In subsequent lessons, the students examine America’s race laws and de facto segregation during Jim Crow. They are exposed to primary sources, such as Mississippi’s racist 1890 constitution, and secondary sources, including a 1972 scholarly article that civil rights icon John Lewis published in the Notre Dame Law Review on Black voter registration in the South around the turn of the century, and Bass’s accounts of his experiences both as a child in Philadelphia and during his military training in the Jim Crow South.

In an excerpt from his testimony, Bass, who enlisted in the U.S. army after graduating high school in 1943, describes having to stand up at the back of a bus for hundreds of miles due to his skin color while seats up front were empty. He also recounts being in uniform and prohibited from dining where German prisoners of war had been seated and served.

It left me with a bitter taste,” he said.

An amazing collaborative effort’

The curriculum breaks new ground for the Fortunoff Archive, which has always produced materials suitable for educational purposes, but never something so extensive and classroom ready, said Stephen Naron, the archive’s director.

Aya is really building a bridge between the collection, Yale scholars, and Yale scholarship, and the New Haven educational community,” he said. “Her work is so vital, and now more than ever. There are mandates on teaching Holocaust and genocide studies here in Connecticut and across the country. As an organization founded in New Haven, I think it is our obligation to help local teachers meet these mandates with high-quality curricular materials steeped in current scholarship and debates.”

Marczyk and Blatteau shared their work with public school teachers in New Haven and around Connecticut, soliciting their feedback and gathering insights into how students responded to the lessons. The Fortunoff Archive has hosted events, including two summer professional learning institutes for history teachers, centered on the curriculum. Yale scholars, including Whitman and historians David Blight, Marci Shore, and Timothy Snyder, participated in the institute and shared their insights with teachers, Marczyk said.

* _Tasks for this exercise_:
1) Answer these questions using the curriculum article:
(a) In what year did Bass graduate from high school?
(b) Who directs the Fortunoff Archive?
(c) In which journal did John Lewis publish his 1972 article?
2) Pick up the curriculum article after its final sentence and continue it.
The listing that comes after this is unrelated to the curriculum article.

* _Supplied material_:
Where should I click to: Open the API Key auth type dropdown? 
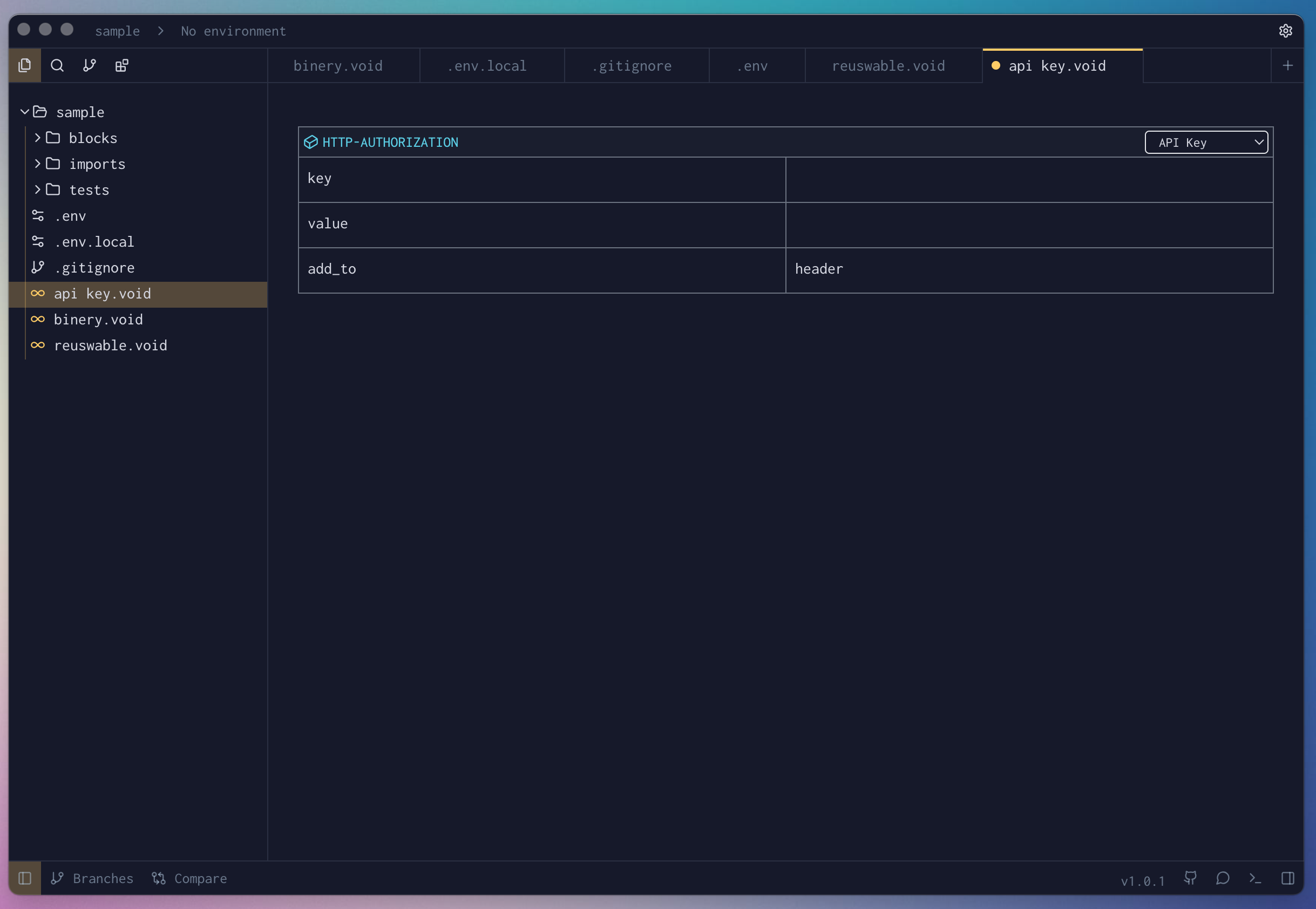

* _Answer set_:
1)
(a) 1943
(b) Stephen Naron
(c) The Notre Dame Law Review

2)
The archive is working with Facing History & Ourselves — a U.S.-based organization that seeks to help educators prepare students for civic life — to share the curriculum with teachers across the country and offer joint professional development programming.

One of the great things the curriculum does is that it doesn’t just present testimonies, it also teaches students how to use them. What to listen for and how to process what they hear from the survivors and witnesses,” said Yehuda Potok, director of the organization’s Jewish Education Program. “And it is amazing how it weaves together the Holocaust and the Jim Crow era, guiding students through understanding the similarities and differences.” 

Joseph Goldman, a social studies teacher at E.O. Smith High School in Storrs, Connecticut, has used several lessons from the curriculum in an elective class he teaches about genocide. His students responded well to the lessons and were particularly struck by Bass’s testimony, he said.

The curriculum finds a very nice balance between presenting content and developing historical thinking skills,” he said. “The two must go hand-in-hand because in order for learning content to be meaningful, students must be able to organize that learning around key central ideas or questions or skill development.”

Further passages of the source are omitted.